What to do, where to go, what to see, are all questions that could rack your brain or motivate you to make some great plans. There are over 90 different attractions in Williamsburg alone and it is probably one place where you would want to enjoy. Busch Gardens is located there, as is the Abby Aldrich Rockefeller Folk Art Museum. Watercountry is open for your relaxation and enjoyment, especially if you have children and need a day off. The Jamestown settlement celebrating the earliest settlement in America. And Jamestowne is another pristine example of colonial era living besides Colonial Williamsburg. In Williamsburg Antique Mall, you have 45,000 square feet of amazing antiques, the Williamsburg Winery, Yankee Candle Company, Bruton Parish Episcopal Church, where 2 famous members embraced Christianity; Washington and Jefferson. Bassett Hall, the elegant home of the John Rockefellers Jr, filled with 18th century furniture, U.S. Army Transportation Museum, Carter's Grove Plantation, King's Arms Tavern, DeWitt Wallace Decorative Arts Museum, a haunted dinner theater and the Public Hospital Museum. Also located here is the first college in the United States, William and Mary, the Mariner's Museum, The Magazine and Guardhouse, a museum and artillery built in 1715, taverns, lodges, spas, parks, golf courses and trails that are uncountable. Trails for bikes, hikes, nature lovers, bird watchers, and more spread all across the state of Virginia.  There are cruises, boat tours, boat rentals, canoe rentals and tours, kayak rentals, in fact you can rent any kind of transportation mode that you can think of and some that you didn't imagine; like a segway to hit the fantastic trails, or cruise through an old city.  There are theaters that present plays, movies, skits or whatever; relating to the early times right up until the today. 

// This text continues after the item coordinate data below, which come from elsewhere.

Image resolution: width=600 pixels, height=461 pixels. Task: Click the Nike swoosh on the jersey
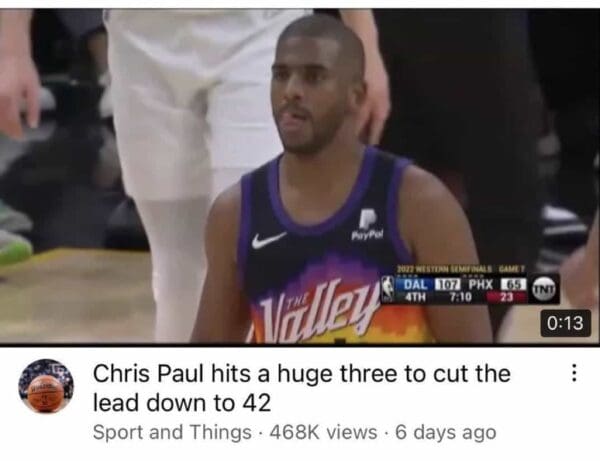pyautogui.click(x=269, y=239)
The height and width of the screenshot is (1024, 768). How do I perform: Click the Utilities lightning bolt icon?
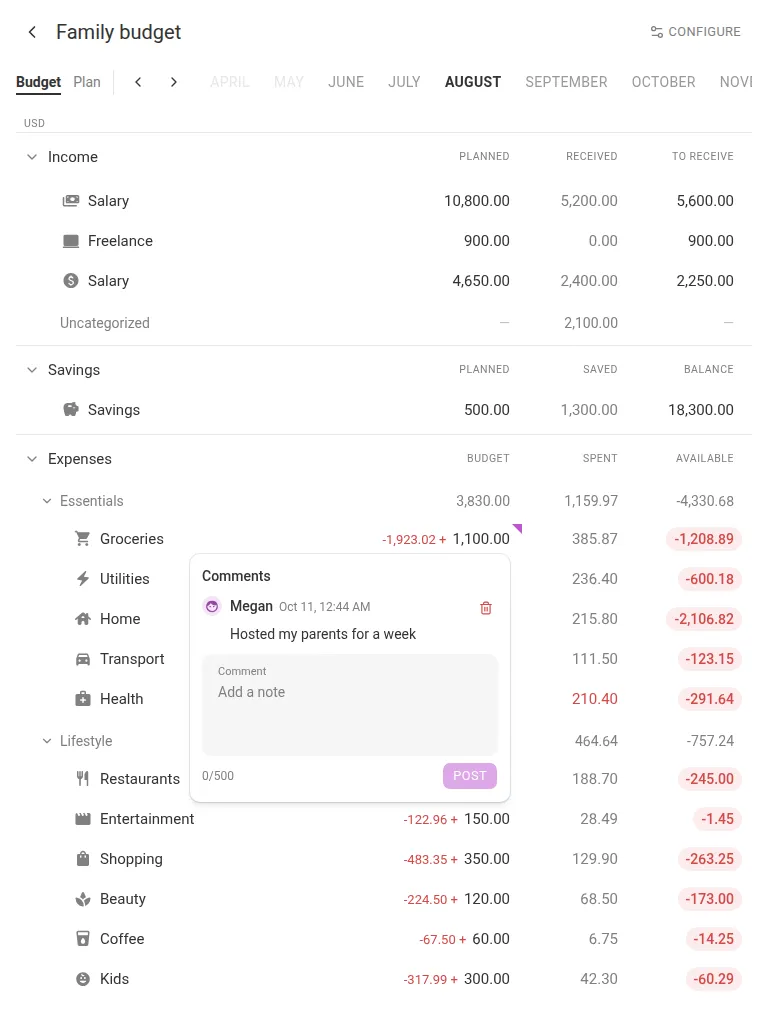pyautogui.click(x=83, y=579)
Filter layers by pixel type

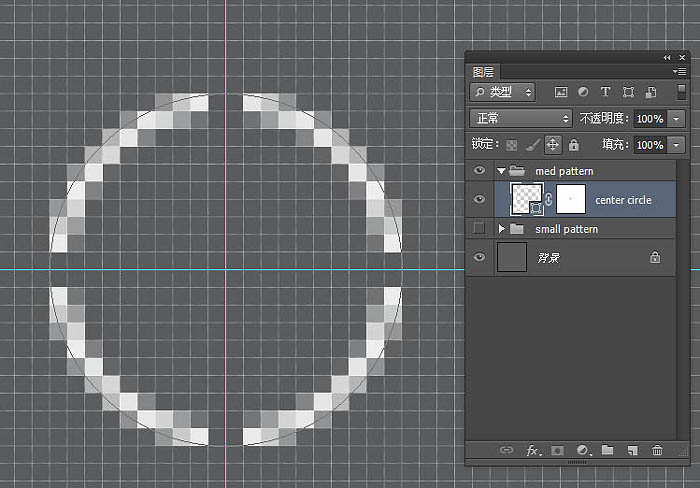click(x=561, y=92)
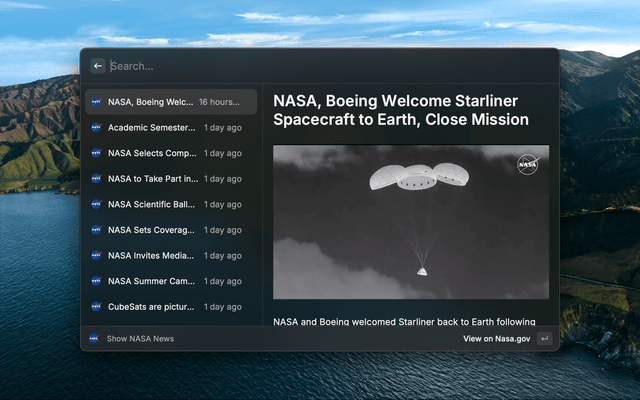Click the article summary text below the image
The image size is (640, 400).
403,322
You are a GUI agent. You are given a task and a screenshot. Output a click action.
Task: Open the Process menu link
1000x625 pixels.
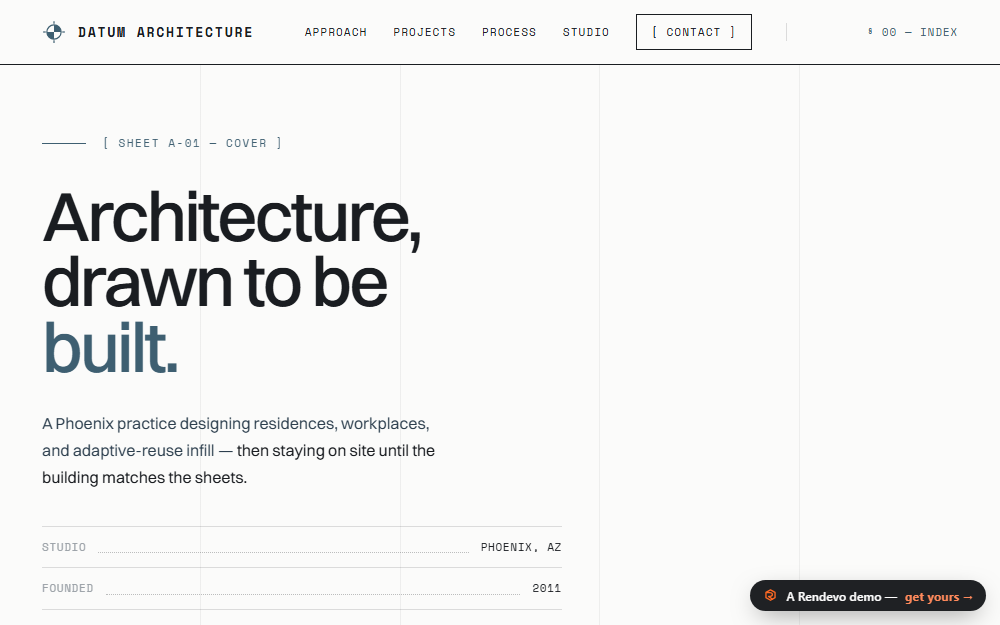coord(509,32)
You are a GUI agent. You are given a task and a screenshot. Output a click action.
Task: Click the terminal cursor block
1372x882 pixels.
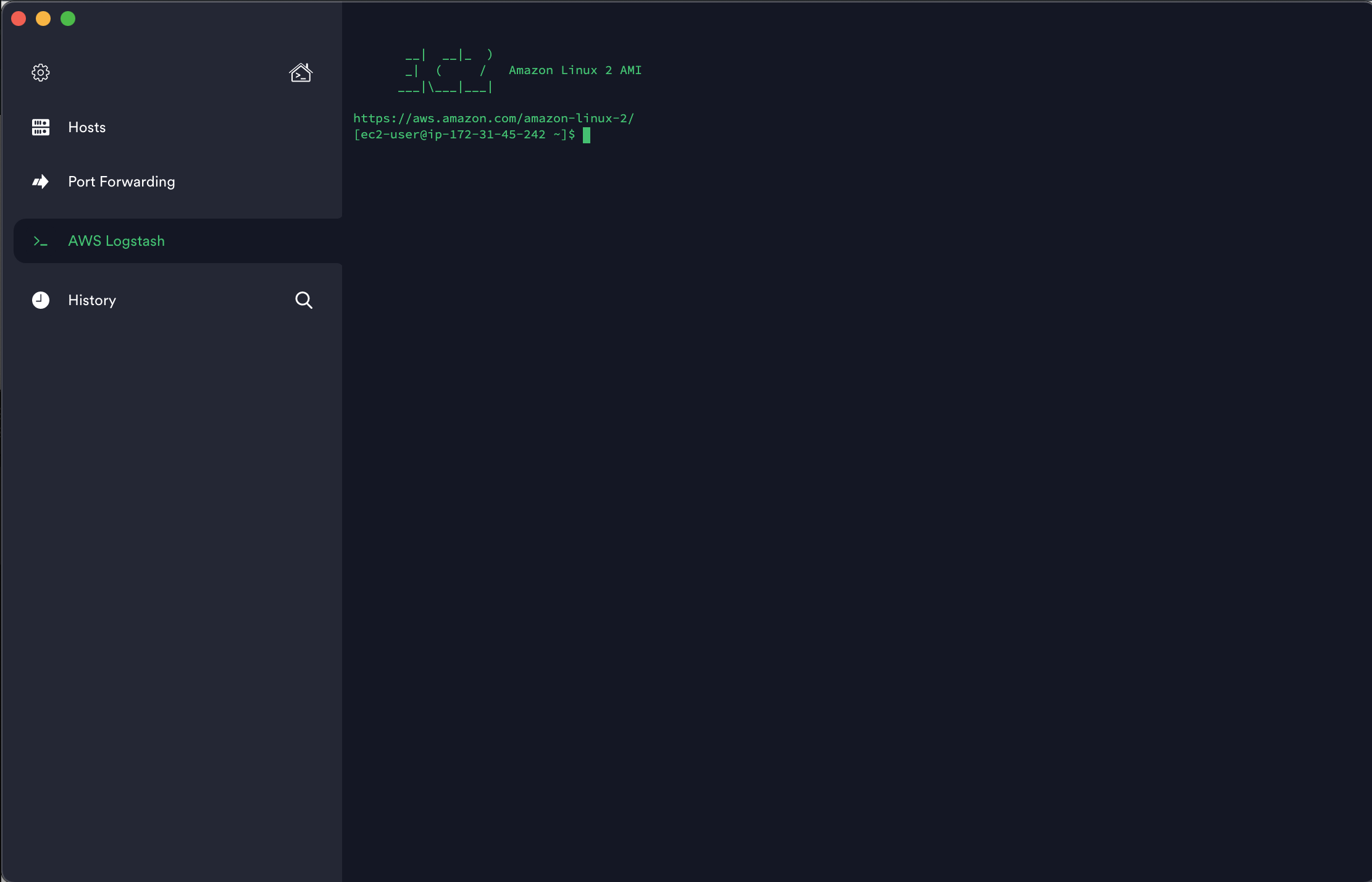pyautogui.click(x=587, y=135)
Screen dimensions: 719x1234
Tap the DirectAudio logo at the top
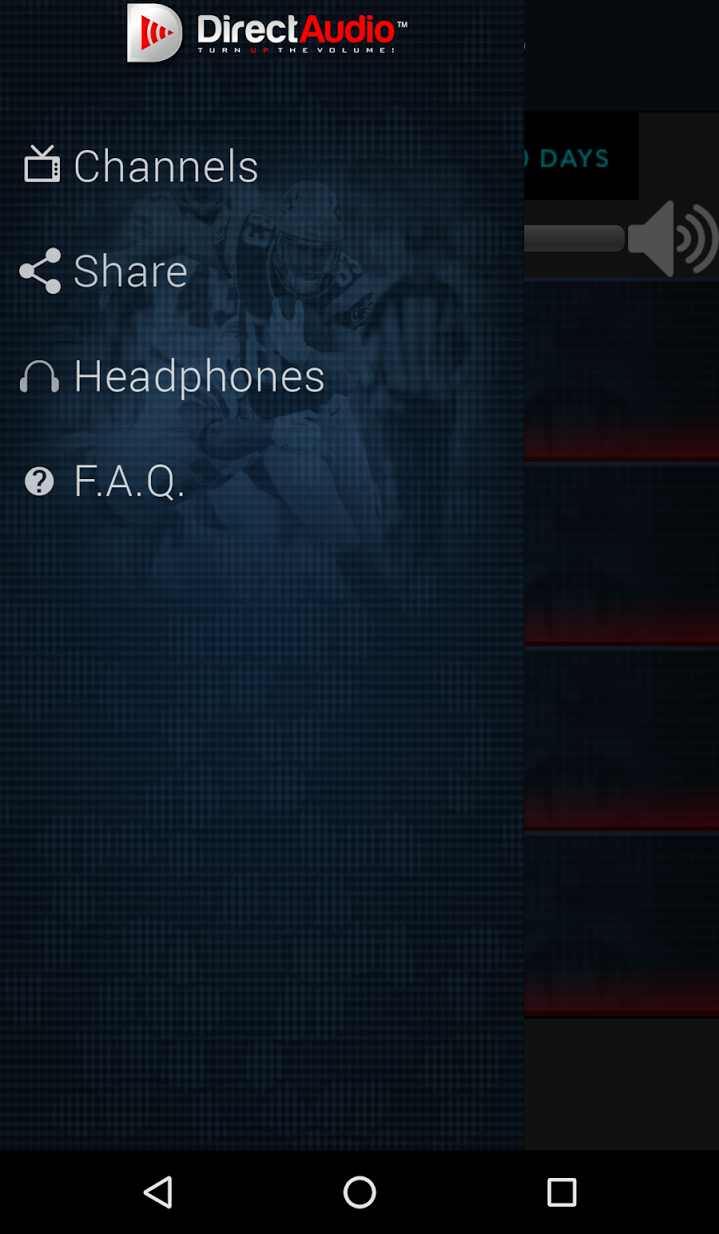coord(267,33)
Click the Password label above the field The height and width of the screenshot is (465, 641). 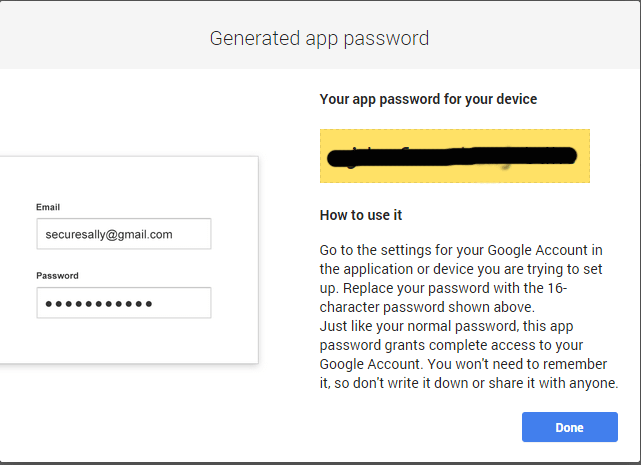coord(57,275)
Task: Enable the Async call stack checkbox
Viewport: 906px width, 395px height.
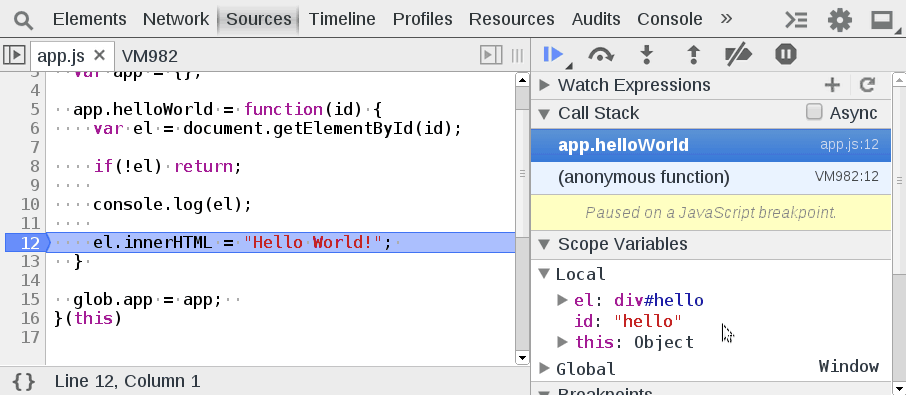Action: 814,112
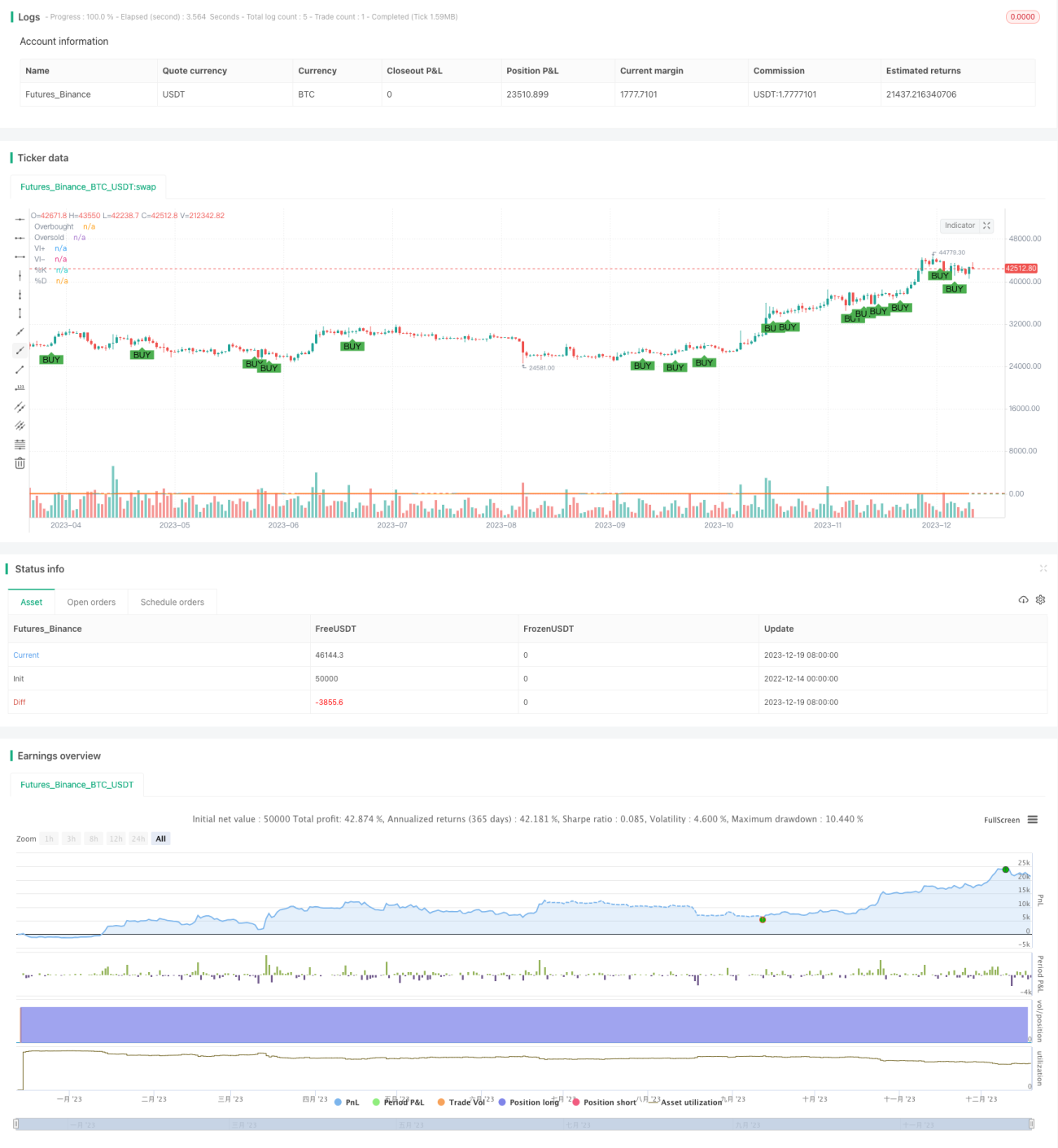Select the horizontal straight line drawing tool
This screenshot has height=1148, width=1058.
click(20, 219)
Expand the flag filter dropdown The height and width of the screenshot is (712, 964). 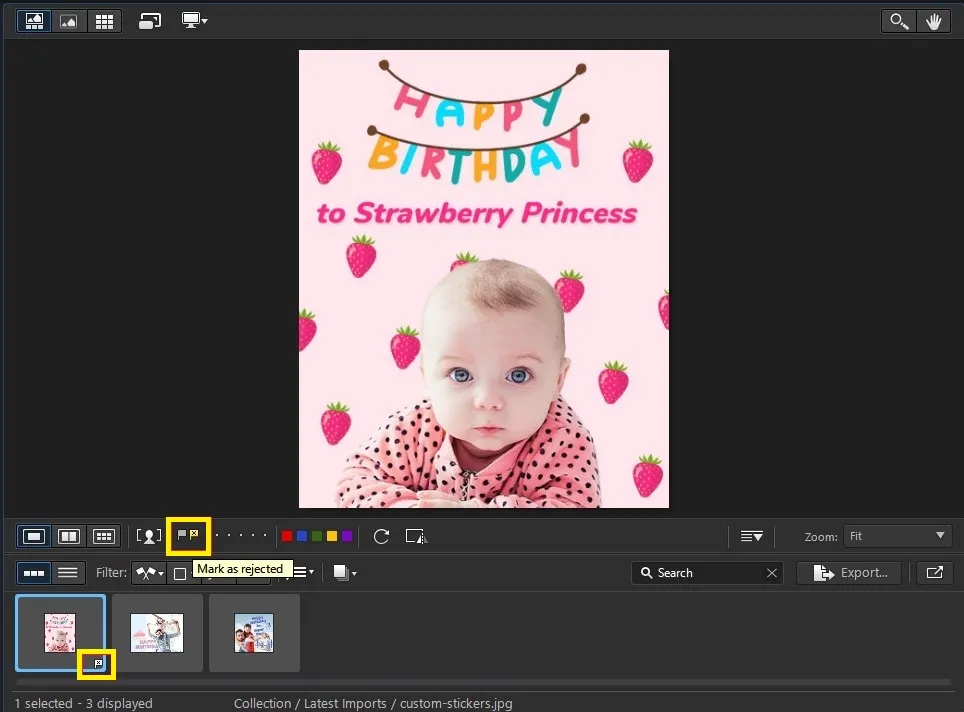[150, 573]
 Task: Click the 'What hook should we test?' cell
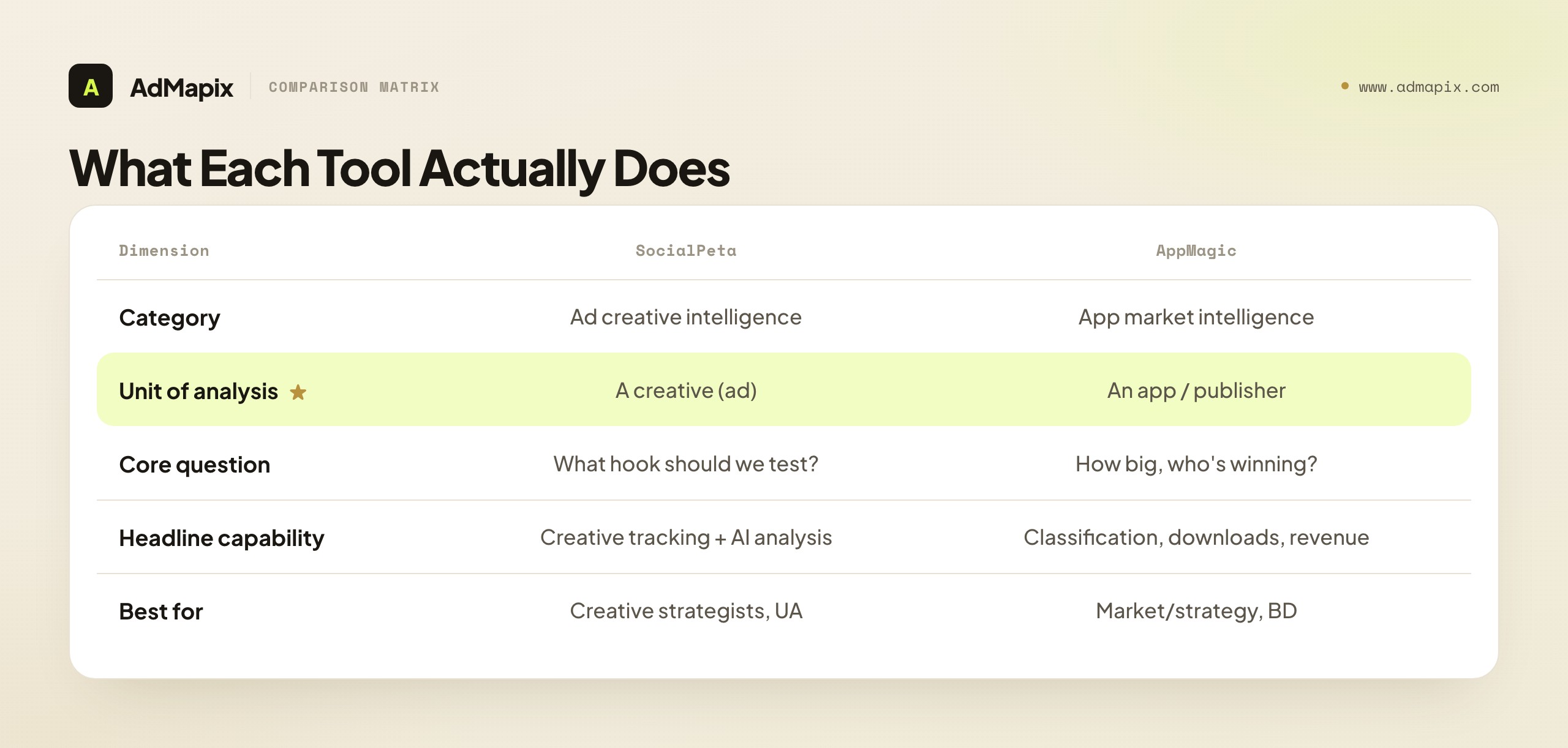click(x=686, y=464)
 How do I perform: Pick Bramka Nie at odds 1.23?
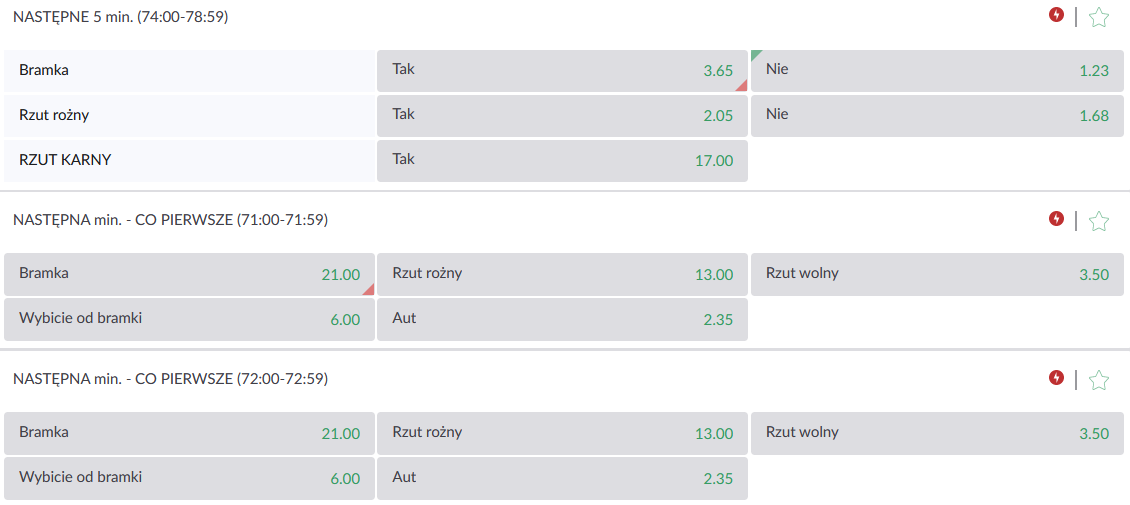pyautogui.click(x=937, y=71)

The Museum and White House of the Confederacy, now a monumental historical museum, and the former home and headquarters of Jefferson Davis, housing the biggest anthology of the Confederacy's antiquities under one roof. Another venue of inspiration and pride is the Monument Avenue statues. Not only are the statues of Robert E. Lee, Jefferson Davis, Stonewall Jackson and Jeb Stuart visual preponderance, but the avenue is lined with exquisite architectural houses, some finished, others in the process of renovation. Past observers recommend walking the avenue as the homes don't have driveways and street parking is the only solution the residents and occupants have found.

The James River is another avenue for excitement and fun as it meanders through downtown Richmond. With sightseeing tours or rides aplenty, even a paddlewheel steamer can be a thrill. They also have rafts with guides to take you back to the years when Tom Sawyer and Huck Finn rode the rivers; with a multitude of boats, canoes, kayaks, fishing and wading takes on a whole new meaning along the banks of this very historical city.  You can also visit the oldest longest occupied governor's residence in America at the Executive Mansion. Jackson Ward is the biggest National Historic Landmark district in these United States and more than just a cursory glance is needed to enjoy this wonderful area.  And yes, Santa, there is a Virginia.